» **SOURCE INFORMATION**

________________

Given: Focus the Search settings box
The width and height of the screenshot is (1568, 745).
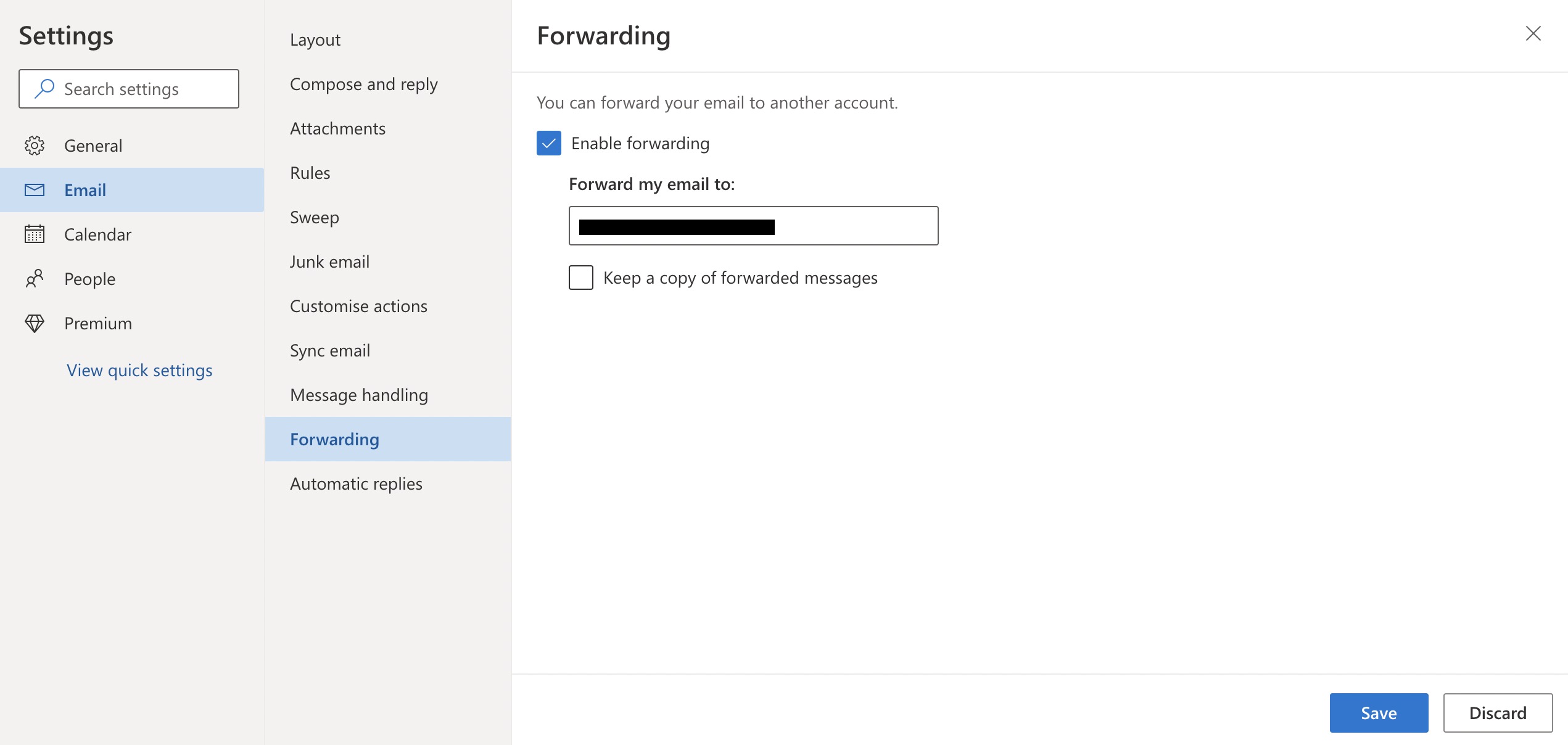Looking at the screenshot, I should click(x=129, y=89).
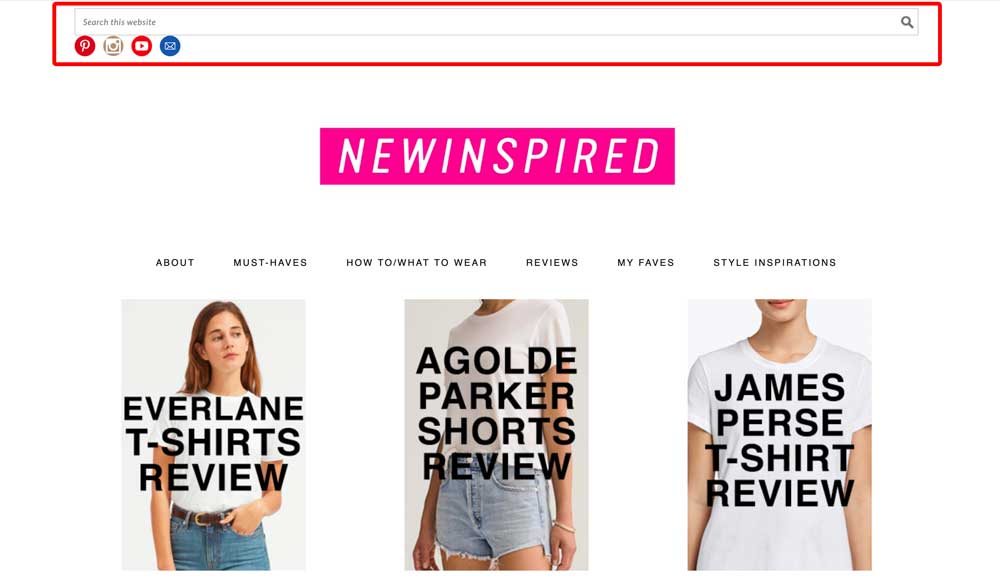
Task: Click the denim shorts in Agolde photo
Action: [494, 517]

________________

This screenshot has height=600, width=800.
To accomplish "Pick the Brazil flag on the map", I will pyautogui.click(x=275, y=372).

________________

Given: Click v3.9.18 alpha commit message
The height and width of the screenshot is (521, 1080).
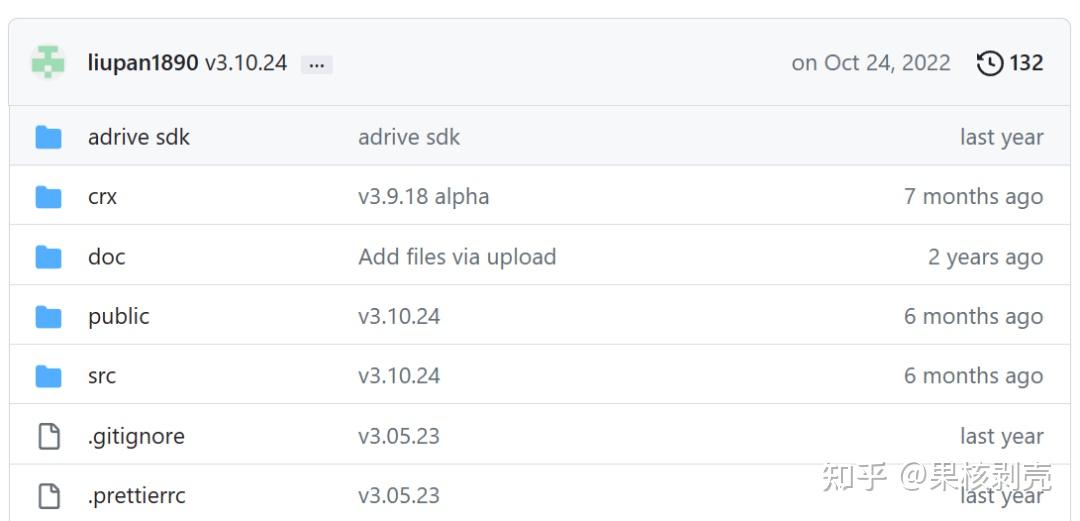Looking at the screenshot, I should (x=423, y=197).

________________

» **TASK ITEM**
Every line of the material above that has the string "Given" needs pulling out.

» **WRITTEN SOLUTION**
Given: Focus the Search settings box
Given: Click v3.9.18 alpha commit message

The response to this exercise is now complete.